**To do**
(1) Transcribe the passage of the nano_delay() lesson from "I’m not even" to "write better code.".
(2) Using the nano_delay() lesson, decide whether each statement agrees with it. Answer yes or no, and quote the deciding words of the lesson. (a) In the original nano_delay() function, the end of the delay is the current nanosecond value plus the delay. (b) With a delay of 1000 and a current nanosecond value of 456789, the function waits until the current value becomes greater than 457789. (c) The value 1,250,000,000 falls within the range of res.tv_nsec.
(3) Continue the lesson on the flaw in nano_delay() from its last sentence onward.

Last week’s Lesson explored using the clock_gettime() function to pause program execution for a given number of nanoseconds. The code, however, contains a flaw that may render an inaccurate result.
I’m not even going to get into the merits of a nanosecond delay feature when the program itself runs faster than the nanosecond clock. Still, this Lesson is just an exercise that hopefully makes a programmer think and write better code.
In the original nano_delay() function, the delay is calculated as the current nanosecond value plus the delay:
end = res.tv_nsec + ns;
Variable end is the sum of the current nanosecond value (res.tv_nsec) plus the ns argument, or delay in nanoseconds. The value of end determines when the pause is over. For example if the nanosecond delay (value of ns) is 1000 and the current nanosecond value (res.tv_nsec) is 456789, the function waits until the current nanosecond value becomes greater than 456789 + 1000, or 457789.
Suppose that the value of res.tv_nsec is 750,000,000 (commas added for readability). And the delay (ns) is 500,000,000, the value of variable end is 1,250,000,000. This value is out of range for res.tv_nsec. The if test in function’s the endless while loop will never be true.

**Data provided**
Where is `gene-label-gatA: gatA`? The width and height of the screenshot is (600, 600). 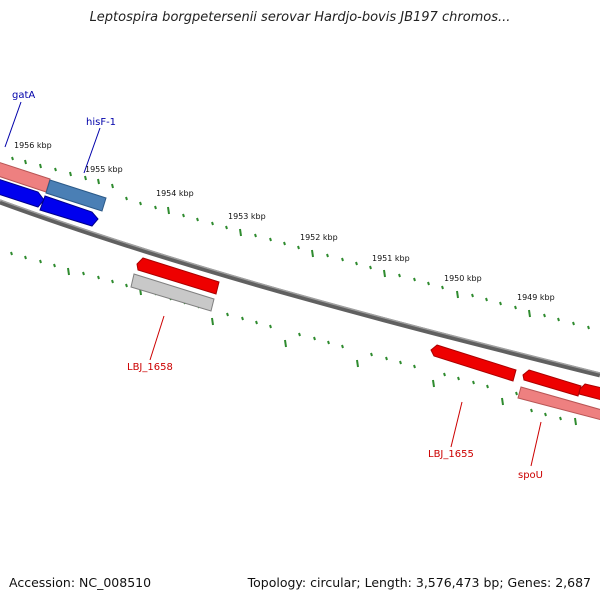 gene-label-gatA: gatA is located at coordinates (24, 96).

**Responses to the exercise**
(1)
I’m not even going to get into the merits of a nanosecond delay feature when the program itself runs faster than the nanosecond clock. Still, this Lesson is just an exercise that hopefully makes a programmer think and write better code.

(2)
(a) Yes: "the delay is calculated as the current nanosecond value plus the delay"
(b) Yes: "the function waits until the current nanosecond value becomes greater than 456789 + 1000, or 457789"
(c) No: "This value is out of range for res.tv_nsec."

(3)
Nanoseconds are billionths of a second. The defined constant MAX_N in the original code sets the maximum value for nanoseconds to 999,999,999 (remembering that the count starts with zero). The maximum value of a signed long integer is 2,147,483,647, well below the MAX_N value. The issue with the overflow isn’t due to the size of the data type, but the number of nanoseconds in a second.
This code shows may approach to deal with this nanosecond overflow situation. It uses a new variable base to track the overflow.
2023_05_27-Lesson.c
#include <stdio.h>
#include <time.h>
#define MAX_N 999999999L
void nano_delay(long ns)
{
struct timespec res;
long end,base;
/* avoid out of range values */
if( ns<1 || ns>MAX_N )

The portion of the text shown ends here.